## THE INPUT

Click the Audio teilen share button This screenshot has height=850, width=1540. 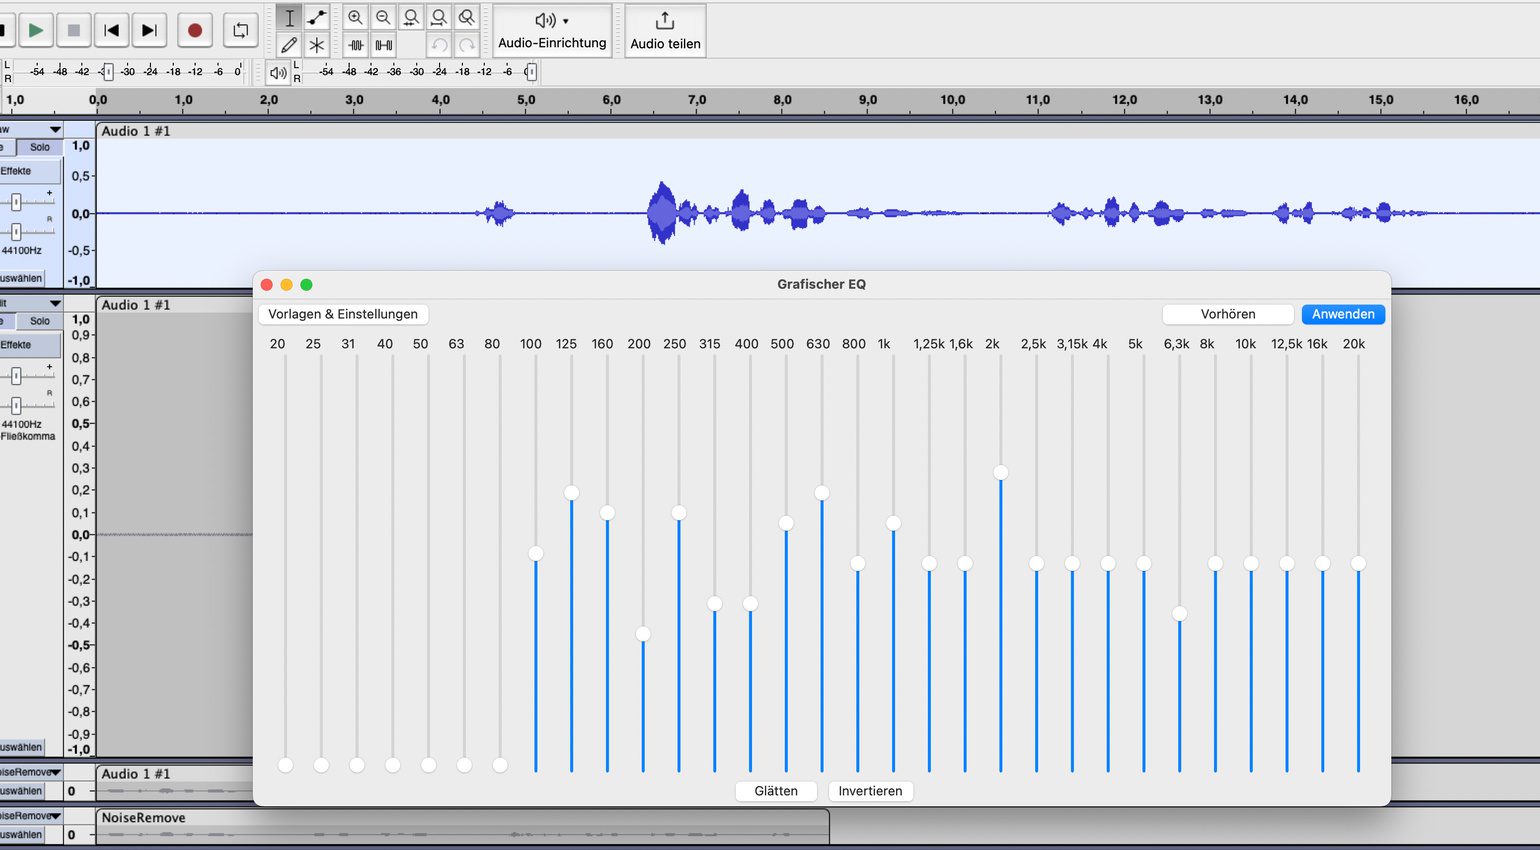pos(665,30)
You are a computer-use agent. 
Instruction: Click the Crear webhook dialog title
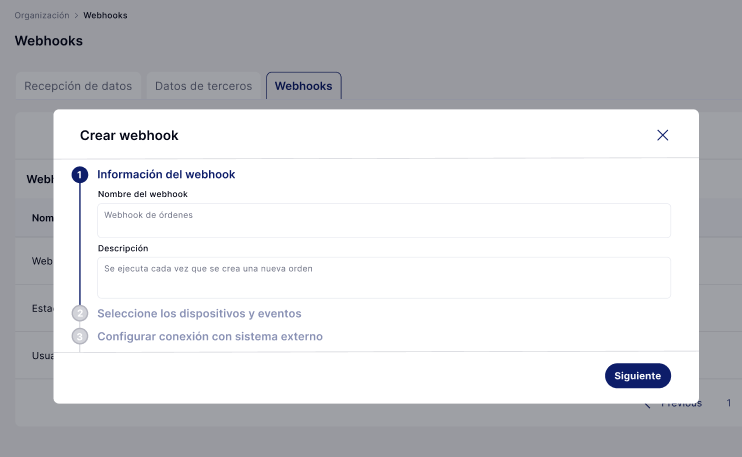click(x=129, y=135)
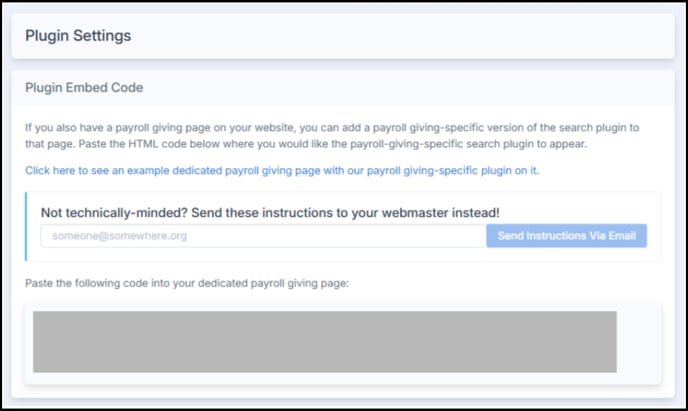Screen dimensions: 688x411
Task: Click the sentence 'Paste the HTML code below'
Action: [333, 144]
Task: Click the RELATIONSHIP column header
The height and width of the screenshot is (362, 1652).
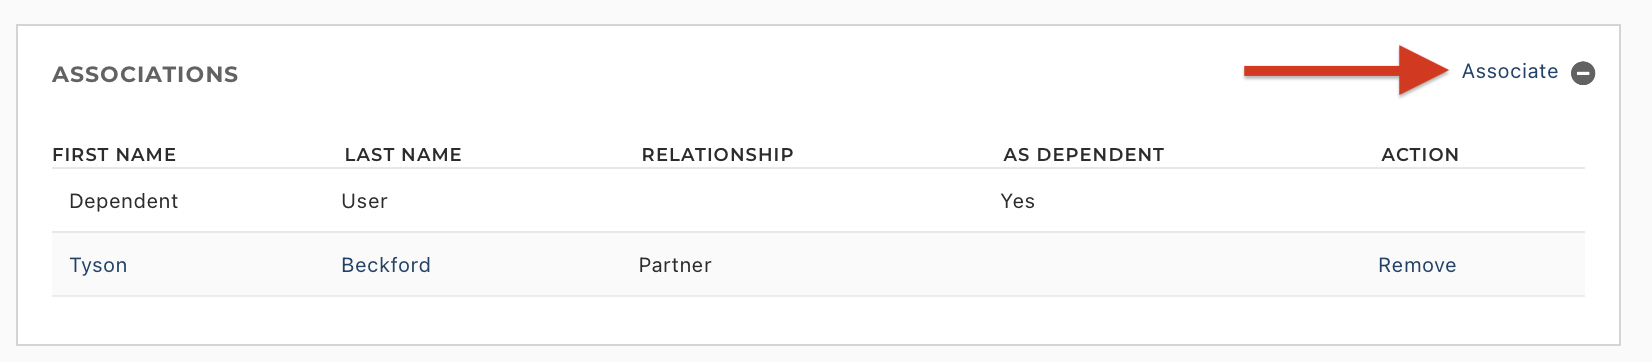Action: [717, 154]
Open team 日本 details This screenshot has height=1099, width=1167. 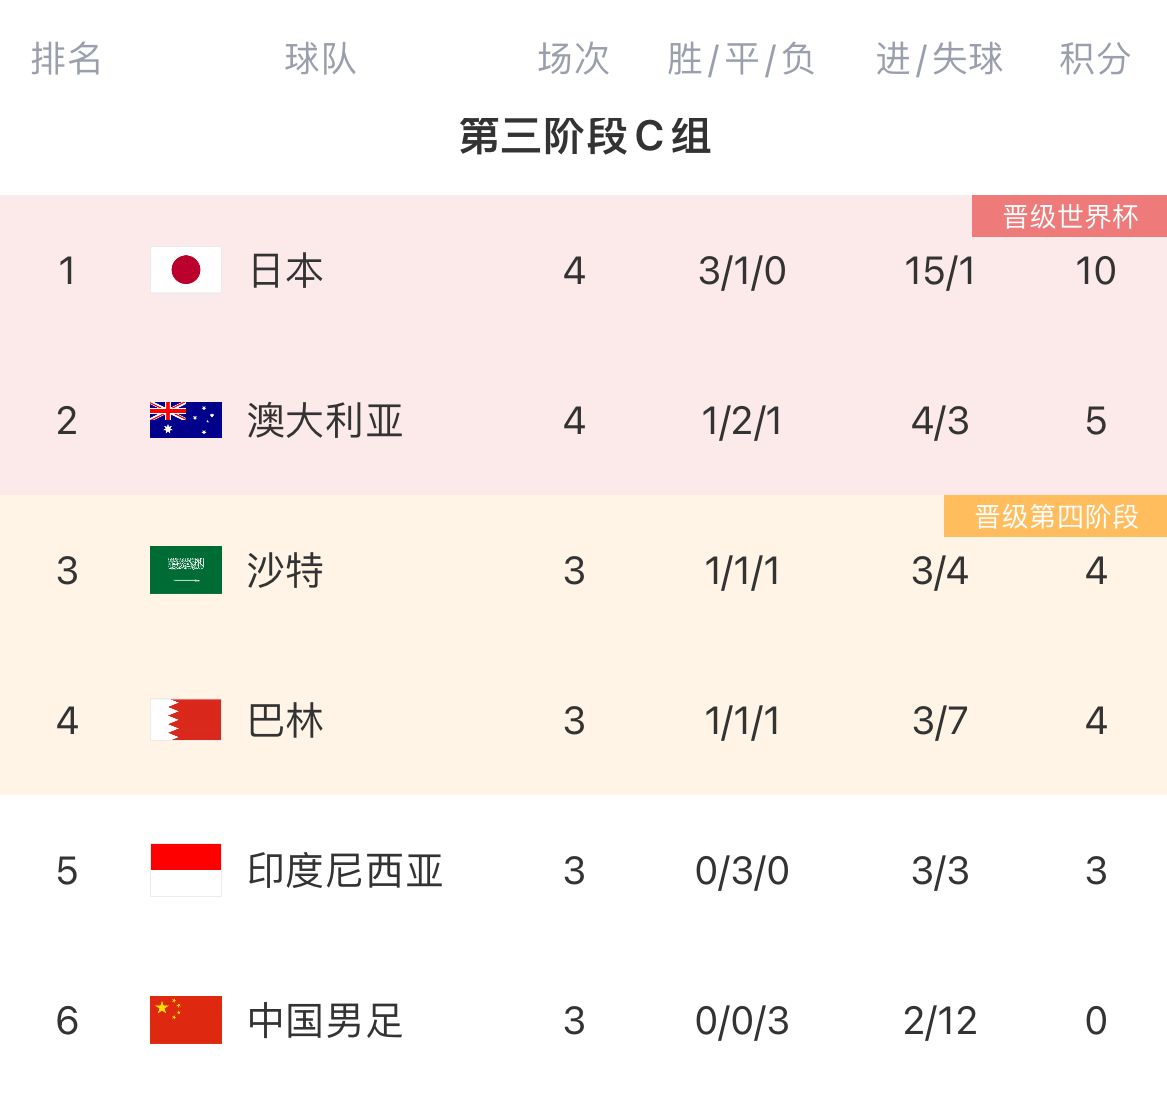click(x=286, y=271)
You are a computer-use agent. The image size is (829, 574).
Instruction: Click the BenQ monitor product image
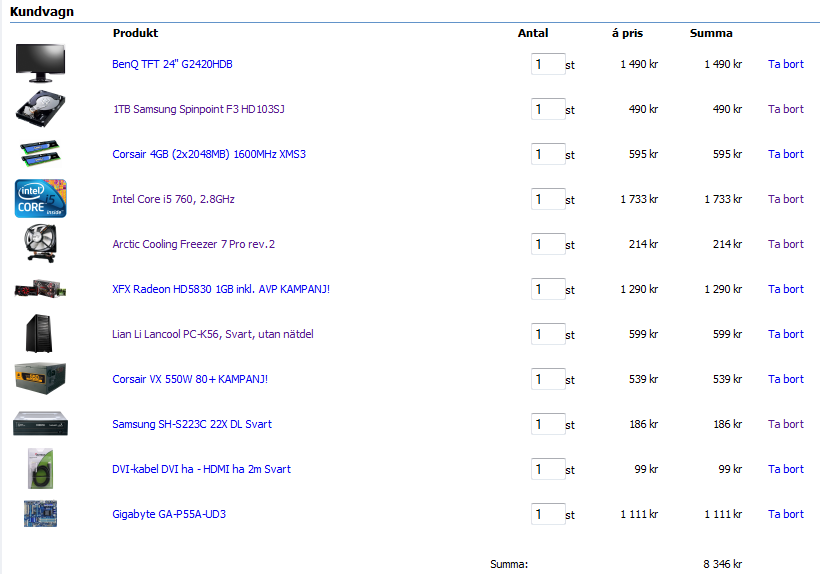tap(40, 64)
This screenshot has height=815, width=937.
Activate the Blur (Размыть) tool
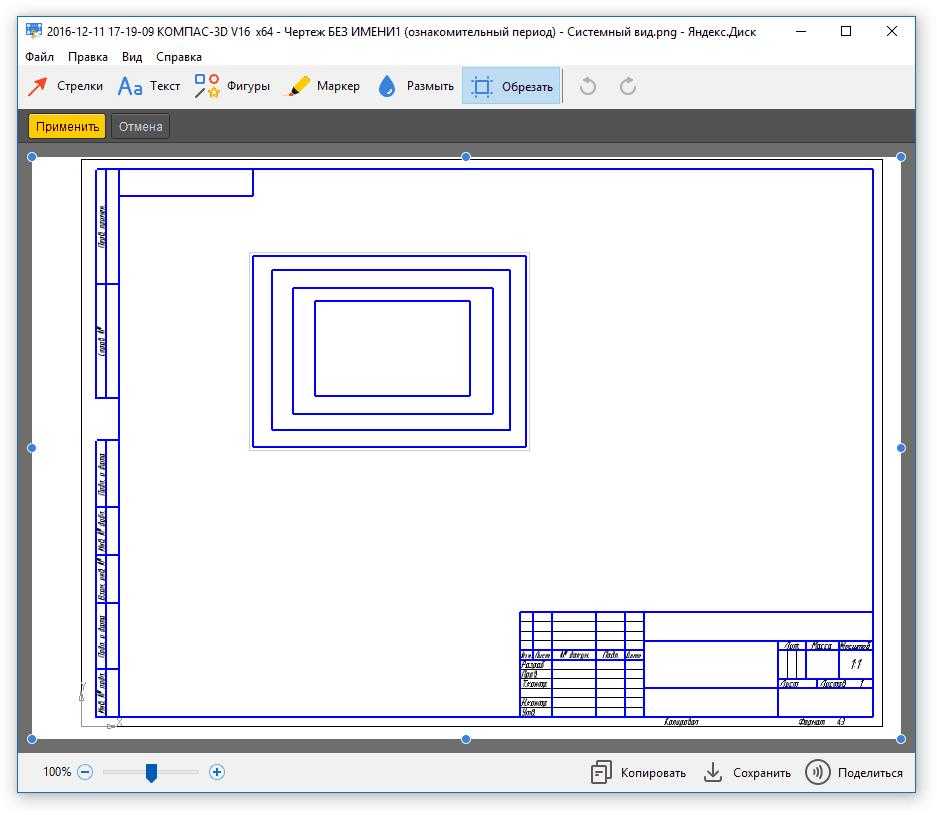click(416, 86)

## WORK REQUEST
Wherever the word "agent" turns up in the records above, copy the line that holds it.

## WORKED SOLUTION
You are a computer-use agent. 
You are a computer-use agent. The image size is (829, 574).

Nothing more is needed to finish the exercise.